Stored data entries
· · · · · · ·
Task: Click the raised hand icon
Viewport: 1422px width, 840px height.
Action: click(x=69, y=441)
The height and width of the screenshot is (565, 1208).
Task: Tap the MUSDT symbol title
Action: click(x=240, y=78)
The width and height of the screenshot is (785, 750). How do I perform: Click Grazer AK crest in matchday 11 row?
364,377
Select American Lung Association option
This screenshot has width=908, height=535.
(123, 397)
· · · · · · ·
Reproduce all of the lines above word for word, changing nothing.

- **PROBLEM SOLUTION**
Task: Click the raised hand icon
Viewport: 1422px width, 840px height.
Action: click(x=69, y=441)
The height and width of the screenshot is (565, 1208).
Task: Tap the MUSDT symbol title
Action: click(x=240, y=78)
The width and height of the screenshot is (785, 750). How do I perform: Click Grazer AK crest in matchday 11 row?
364,377
Select American Lung Association option
This screenshot has width=908, height=535.
(123, 397)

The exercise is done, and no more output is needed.